Government Implements 6% Cap on Student Loan Interest Rates
The Government has officially confirmed that interest rates for Plan 2 and Plan 3 student loans will be capped at a maximum of 6%, effective from September 1, 2026. This decisive move comes in response to growing concerns and widespread frustration over the escalating debt burdens faced by students and graduates across England and Wales.
Addressing Spiralling Debt Concerns
Under the current regulatory framework, these specific student loans are subject to a variable interest rate, calculated by adding 3% to the Retail Price Index (RPI). This mechanism has resulted in many former students reporting that their total debt continues to increase annually, despite making consistent monthly repayments. The scale of this issue is underscored by recent data, which revealed the largest individual outstanding balance recorded at a staggering £314,256 as of January 2026. Additionally, figures from the Student Loans Company indicate that the typical debt for a student in England has now reached £53,010, highlighting the urgent need for intervention.
Official Announcement and Rationale
Announcing the measures earlier today, the Department for Education stated that it "is making this change ahead of student loan interest rates being confirmed for the coming 2026/27 academic year. The measure will protect students and graduates in England and Wales from the potential impact of inflationary pressures due to the situation in the Middle East." Minister for Skills, Jacqui Smith, elaborated on the decision, saying: "We know that the conflict in the Middle East is causing anxiety at home, and while the risk of global shocks is beyond our control, protecting people here is not. Capping the maximum interest rate on Plan 2 and Plan 3 student loans will provide immediate protection for borrowers, supporting those who are most exposed within this already unfair system."
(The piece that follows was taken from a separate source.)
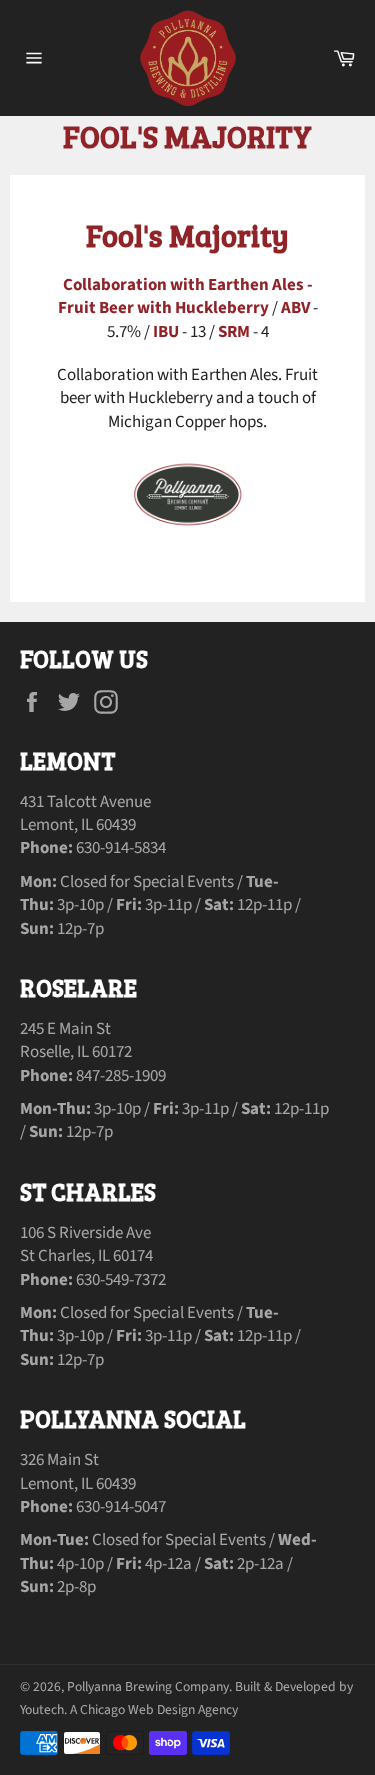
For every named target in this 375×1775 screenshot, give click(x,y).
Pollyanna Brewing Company (148, 1686)
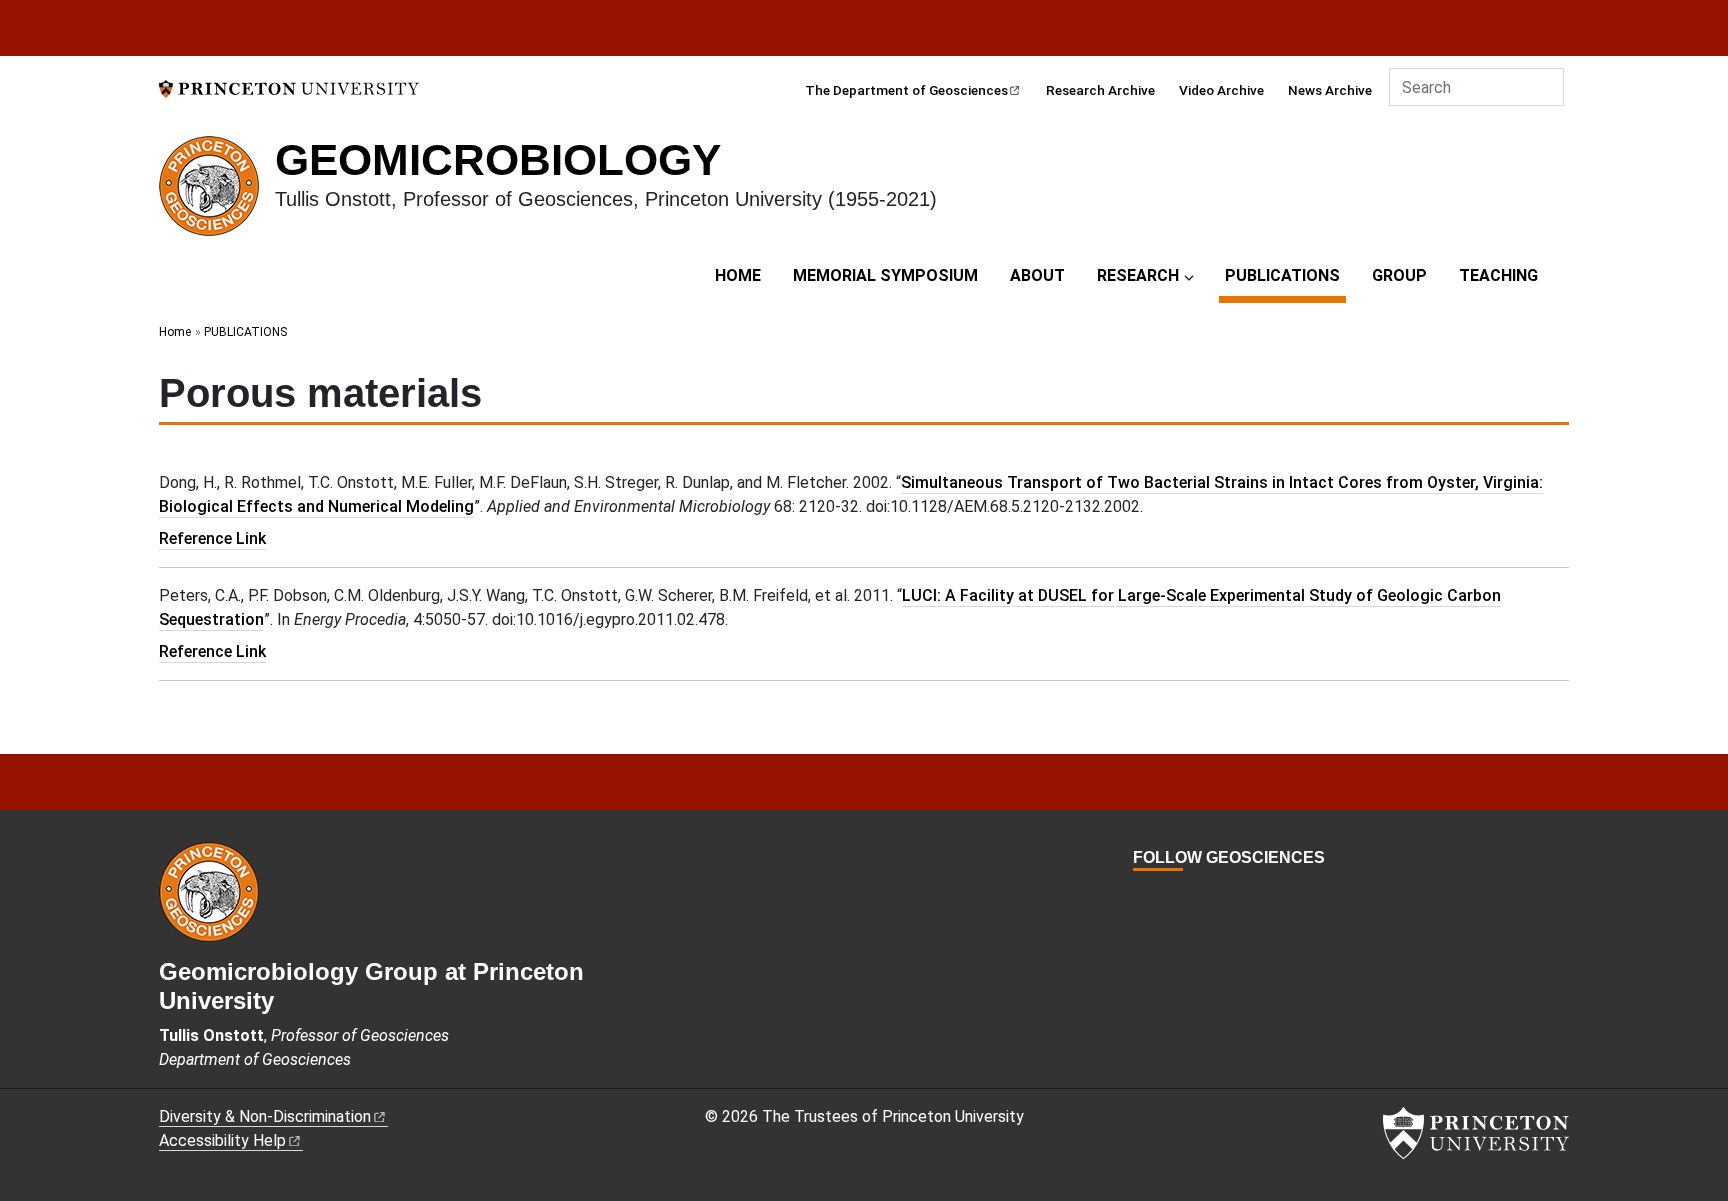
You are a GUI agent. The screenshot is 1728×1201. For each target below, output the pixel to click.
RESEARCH (1138, 275)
Broader Reforms and Loan Details
Minister Smith further emphasised the Government's commitment to broader reforms, noting: "We're acting now to defend against the consequences of faraway conflicts in an uncertain world. More broadly, we're bringing back maintenance grants and continuing to look at the broken Plan 2 system we inherited, and the wider student finance system, to make it fairer for students, graduates and taxpayers." Plan 2 loans cover undergraduate and PGCE courses that commenced in England between September 2012 and July 2023, or in Wales after September 2012. Repayments for these borrowers begin once annual earnings exceed £29,385, although interest is applied as soon as the initial payment reaches the university.
Plan 3 loans are designed for postgraduate master's or doctoral students located across England and Wales. These borrowers face a lower repayment threshold of £21,000 per year, with interest similarly accruing throughout the duration of their studies. Monthly deductions are set at 9% of income above the threshold for Plan 2, while postgraduate borrowers pay 6% of earnings over the limit. Both loan types are scheduled for cancellation 30 years after the April in which repayments first became due.
Context and Implications
This cap is part of a wider effort to alleviate financial pressures on households, as highlighted by recent warnings from financial experts like Martin Lewis, who has described Plan 2 student loans as akin to a 'graduate tax'. The announcement also comes amid broader economic challenges, such as rising council tax and water bills, which have led to concerns about an 'awful April' for many families. By implementing this interest rate cap, the Government aims to provide immediate relief and stability for borrowers, ensuring that student debt does not become an insurmountable burden in an increasingly volatile economic landscape.